(Items from a data source)
********************

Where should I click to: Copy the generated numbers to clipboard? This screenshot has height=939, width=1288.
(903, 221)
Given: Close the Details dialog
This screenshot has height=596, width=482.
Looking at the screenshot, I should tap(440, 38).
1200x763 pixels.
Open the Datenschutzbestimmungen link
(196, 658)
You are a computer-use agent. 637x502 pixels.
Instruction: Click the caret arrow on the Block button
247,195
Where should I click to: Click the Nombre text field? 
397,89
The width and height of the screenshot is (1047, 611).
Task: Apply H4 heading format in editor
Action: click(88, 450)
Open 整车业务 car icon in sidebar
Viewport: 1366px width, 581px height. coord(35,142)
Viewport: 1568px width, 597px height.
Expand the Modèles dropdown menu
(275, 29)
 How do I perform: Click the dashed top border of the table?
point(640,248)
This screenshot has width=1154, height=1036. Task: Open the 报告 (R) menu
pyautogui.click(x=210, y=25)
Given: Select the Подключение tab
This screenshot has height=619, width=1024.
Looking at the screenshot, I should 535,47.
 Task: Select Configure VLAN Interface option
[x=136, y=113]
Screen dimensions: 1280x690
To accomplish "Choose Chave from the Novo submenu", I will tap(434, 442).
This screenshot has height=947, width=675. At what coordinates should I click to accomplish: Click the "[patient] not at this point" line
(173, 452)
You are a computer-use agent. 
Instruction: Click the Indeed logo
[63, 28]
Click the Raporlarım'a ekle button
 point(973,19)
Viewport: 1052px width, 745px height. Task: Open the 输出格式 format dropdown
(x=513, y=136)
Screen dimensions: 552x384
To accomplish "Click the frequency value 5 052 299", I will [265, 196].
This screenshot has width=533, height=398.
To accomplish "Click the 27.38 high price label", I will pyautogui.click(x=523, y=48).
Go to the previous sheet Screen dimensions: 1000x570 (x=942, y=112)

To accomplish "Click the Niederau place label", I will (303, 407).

********************

Required work: Where does "computer" occur in the data? Copy each line that has it.

Solution for this problem:
You are a computer-use agent. 637x502 pixels.
You are a computer-use agent. 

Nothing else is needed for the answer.